The first of these corporate actions has already concluded. While we wait to see what happens at Myer and Inghams, Healthscope has already been taken over following a disappointing ride for shareholders. In 2019 BGH attempted to takeover Healthscope.  BGH is Ben Gray’s new company. Remember now he led TPG’s listing of Healthscope. Healthscope’s Chairman was Paula Dwyer , and it was Ben Gray who had appointed her. BGH had superannuation behemoth and 10 per cent Healthscope investor AustralianSuper in its camp. And AusSuper wouldn't support another bid – even if it was a higher offer.
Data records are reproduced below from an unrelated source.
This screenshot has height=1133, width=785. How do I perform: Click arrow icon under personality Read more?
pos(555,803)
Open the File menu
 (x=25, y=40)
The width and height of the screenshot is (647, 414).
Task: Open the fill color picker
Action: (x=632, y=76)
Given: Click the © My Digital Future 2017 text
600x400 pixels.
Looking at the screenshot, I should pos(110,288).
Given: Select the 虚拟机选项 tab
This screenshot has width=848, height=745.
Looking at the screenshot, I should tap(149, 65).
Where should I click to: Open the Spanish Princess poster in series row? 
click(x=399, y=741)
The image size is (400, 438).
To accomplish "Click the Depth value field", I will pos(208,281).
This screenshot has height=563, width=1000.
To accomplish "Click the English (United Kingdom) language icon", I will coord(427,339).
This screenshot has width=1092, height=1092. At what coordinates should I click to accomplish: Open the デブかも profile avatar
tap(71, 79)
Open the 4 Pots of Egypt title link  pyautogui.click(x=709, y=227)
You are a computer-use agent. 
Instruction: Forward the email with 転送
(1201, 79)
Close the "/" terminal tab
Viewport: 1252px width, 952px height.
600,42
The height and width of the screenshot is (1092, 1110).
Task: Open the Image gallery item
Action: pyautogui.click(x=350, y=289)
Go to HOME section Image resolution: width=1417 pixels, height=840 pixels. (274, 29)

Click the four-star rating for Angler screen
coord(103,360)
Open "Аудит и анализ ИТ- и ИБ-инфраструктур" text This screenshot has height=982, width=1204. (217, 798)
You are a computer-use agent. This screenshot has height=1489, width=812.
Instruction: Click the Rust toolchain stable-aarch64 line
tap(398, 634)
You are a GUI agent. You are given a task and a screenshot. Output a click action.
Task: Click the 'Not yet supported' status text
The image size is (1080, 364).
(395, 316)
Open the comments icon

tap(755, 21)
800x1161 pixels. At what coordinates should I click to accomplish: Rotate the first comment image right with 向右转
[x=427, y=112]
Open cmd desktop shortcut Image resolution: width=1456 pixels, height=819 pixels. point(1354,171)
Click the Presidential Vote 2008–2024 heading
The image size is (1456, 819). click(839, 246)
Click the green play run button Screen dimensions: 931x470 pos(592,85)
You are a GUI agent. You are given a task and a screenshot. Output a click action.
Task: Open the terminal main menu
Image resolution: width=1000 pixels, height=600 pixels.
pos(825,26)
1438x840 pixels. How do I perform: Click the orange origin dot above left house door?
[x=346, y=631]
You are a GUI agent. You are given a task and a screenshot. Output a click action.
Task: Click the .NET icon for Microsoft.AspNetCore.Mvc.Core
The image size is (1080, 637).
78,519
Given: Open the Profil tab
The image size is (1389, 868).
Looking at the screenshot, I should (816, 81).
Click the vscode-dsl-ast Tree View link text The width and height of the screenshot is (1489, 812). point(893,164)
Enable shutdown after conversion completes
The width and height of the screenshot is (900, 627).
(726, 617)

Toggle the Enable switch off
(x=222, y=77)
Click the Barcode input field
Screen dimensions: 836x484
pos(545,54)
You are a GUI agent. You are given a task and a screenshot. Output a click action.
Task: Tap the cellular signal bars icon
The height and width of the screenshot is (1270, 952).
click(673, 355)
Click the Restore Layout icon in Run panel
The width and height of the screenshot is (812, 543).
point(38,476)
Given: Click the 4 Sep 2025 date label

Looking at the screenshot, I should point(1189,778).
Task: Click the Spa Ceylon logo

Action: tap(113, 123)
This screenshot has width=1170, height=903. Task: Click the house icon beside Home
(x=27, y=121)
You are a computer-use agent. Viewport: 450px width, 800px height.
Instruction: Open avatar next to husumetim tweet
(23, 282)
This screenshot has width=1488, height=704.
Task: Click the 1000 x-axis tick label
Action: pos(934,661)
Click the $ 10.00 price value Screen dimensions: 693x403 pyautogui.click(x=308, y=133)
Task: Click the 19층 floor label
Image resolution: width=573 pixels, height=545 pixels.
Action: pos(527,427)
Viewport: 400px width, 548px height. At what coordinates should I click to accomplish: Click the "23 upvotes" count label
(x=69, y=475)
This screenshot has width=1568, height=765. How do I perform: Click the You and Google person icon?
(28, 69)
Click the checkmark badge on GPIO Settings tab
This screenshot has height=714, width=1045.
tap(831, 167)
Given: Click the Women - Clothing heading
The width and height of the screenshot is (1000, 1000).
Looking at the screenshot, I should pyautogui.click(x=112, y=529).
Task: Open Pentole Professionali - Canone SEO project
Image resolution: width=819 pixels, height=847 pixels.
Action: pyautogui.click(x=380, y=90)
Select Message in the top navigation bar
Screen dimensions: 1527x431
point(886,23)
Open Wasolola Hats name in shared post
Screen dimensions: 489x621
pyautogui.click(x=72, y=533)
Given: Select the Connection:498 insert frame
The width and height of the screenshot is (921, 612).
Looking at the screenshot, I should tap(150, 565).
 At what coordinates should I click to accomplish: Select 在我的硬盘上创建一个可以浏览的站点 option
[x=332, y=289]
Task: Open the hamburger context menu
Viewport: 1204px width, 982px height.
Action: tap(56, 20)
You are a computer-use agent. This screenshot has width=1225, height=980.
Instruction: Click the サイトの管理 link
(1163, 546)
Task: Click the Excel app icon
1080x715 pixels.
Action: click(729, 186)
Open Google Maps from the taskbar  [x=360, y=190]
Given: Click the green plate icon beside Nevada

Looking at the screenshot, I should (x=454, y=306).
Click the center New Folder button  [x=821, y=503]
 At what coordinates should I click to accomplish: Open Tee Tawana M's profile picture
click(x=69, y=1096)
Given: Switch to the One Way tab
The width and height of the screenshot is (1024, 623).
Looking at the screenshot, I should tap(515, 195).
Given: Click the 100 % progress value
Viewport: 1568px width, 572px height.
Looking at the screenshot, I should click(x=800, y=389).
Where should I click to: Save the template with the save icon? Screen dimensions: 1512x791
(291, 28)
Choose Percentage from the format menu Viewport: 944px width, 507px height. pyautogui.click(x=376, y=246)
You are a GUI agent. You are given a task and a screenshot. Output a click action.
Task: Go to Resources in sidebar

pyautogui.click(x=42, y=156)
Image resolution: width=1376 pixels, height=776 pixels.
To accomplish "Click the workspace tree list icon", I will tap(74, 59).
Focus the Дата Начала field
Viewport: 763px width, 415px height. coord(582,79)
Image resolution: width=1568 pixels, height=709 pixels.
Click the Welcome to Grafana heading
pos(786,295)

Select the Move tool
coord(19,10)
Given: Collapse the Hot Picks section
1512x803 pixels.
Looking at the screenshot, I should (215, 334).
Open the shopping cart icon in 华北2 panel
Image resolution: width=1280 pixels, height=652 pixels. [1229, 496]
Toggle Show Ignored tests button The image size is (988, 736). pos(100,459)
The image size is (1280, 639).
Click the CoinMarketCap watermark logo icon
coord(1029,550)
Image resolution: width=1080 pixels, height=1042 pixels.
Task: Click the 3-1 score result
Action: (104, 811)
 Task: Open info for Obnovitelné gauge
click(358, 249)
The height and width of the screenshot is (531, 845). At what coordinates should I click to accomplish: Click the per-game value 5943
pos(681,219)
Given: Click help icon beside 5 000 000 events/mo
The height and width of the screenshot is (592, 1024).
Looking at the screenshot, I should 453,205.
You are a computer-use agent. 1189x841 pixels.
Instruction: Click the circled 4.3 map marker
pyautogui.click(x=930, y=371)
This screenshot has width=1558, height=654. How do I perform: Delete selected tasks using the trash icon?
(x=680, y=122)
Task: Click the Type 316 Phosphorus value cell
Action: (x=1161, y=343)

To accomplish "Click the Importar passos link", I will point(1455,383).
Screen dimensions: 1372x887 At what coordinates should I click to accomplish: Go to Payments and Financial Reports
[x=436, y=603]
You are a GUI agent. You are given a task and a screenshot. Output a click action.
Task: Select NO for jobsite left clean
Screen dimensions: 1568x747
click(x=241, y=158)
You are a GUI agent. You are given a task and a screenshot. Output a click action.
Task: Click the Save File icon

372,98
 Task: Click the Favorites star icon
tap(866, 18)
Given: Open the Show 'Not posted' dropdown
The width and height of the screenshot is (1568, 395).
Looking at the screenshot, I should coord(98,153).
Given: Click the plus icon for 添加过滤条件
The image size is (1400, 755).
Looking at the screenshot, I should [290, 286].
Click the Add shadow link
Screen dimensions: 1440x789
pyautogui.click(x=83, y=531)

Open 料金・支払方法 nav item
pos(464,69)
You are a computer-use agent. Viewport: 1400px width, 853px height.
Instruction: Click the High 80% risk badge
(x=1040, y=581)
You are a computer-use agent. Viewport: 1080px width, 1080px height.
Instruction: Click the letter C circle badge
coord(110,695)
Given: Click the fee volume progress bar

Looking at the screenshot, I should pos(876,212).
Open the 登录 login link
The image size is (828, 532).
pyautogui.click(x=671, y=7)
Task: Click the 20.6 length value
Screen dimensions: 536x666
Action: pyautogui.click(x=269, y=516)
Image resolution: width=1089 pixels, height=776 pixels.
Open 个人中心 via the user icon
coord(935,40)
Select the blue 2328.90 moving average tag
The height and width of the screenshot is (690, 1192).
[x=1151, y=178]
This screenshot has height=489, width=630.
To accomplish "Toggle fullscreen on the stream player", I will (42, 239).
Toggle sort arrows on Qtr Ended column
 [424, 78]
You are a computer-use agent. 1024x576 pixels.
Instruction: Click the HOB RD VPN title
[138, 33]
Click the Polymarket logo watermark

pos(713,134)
And it was Australian Super that had lent all 10% of the shares they owned out to short sellers who had destroyed the Healthscope share price. 

BGH WHO WERE ONE OF THE FINAL FOUR PRIVATE EQUITY FIRMS BIDDING FOR VIRGIN WERE BACKED BY AUSTRALIAN SUPER

AUSTRALIAN SUPER ARE ONE OF THE LARGEST LENDERS TO SHORT SELLERS IN AUSTRALIA

 

In the end BGH was trumped by Brookfield, another private equity.  The takeover was at a price well below the Net Tangible Assets of the company. Months later, Brookfield took over Australia’s nursing home provider Aveo Group at a price 40% below net tangible assets.  Aveo Directors accepted while mum and dad shareholders could do nothing to stop it despite another company being taken over below fair value.

 

Australian journalists Anthony Macdonald,  Sarah Thompson, Joyce Moullakis and Bridget Carter refer to private equity guys as ‘champs’ , ‘stars’ and  ‘guns’.  We wonder why they portray them in that light? They write about them all the time, they know full well what they do.  Is someone a 'gun' because they can trick people and governments out of money?  

 

In each of the cases of Inghams, Healthscope, Spotless, Dick Smith and Myer that were launched on the ASX by private equity, the chickens eventually came home to roost. Up until they sold their shares, the boards were meeting targets, often by stripping costs and dressing up accounts to meet numbers. Things suddenly fall apart once the private equity firms sold out of their shares.  Dressing up accounts is easy to do.  Just ask Anchorage who dressed up the accounts of Dick Smith.

 

Virgin

 

Until today it was down to two private equity companies Bain and Cyrus to takeover Virgin and I have been shouting from the rooftops that we cannot let private equity in the door.

Earlier today in the ABC news, Cyrus said it had withdrawn its bid, complaining Virgin Australia’s administrators “have not returned calls, emails, or meaningfully engaged with Cyrus to progress its offer”.

Cyrus founder Stephen Freidheim said he was “disappointed that it has become necessary to withdraw our offer”.

“Cyrus firmly believes that the Australian aviation industry has a bright future and would be willing to reinstate our offer if the Administrators agree to re-engage in good faith, productive discussions with a view to concluding a transaction that will benefit all key stakeholders – employees, customers, Velocity members and bondholders,” he said.

Is anyone going to take notice of that?  A company that was prepared to spend billions on an airline just pulled out because the administrator wouldn't return their calls?

Our view that there is collusion on a grand scale between administrators, short sellers, private equity, Super Funds, the media and ASIC has just been given some fuel in my view.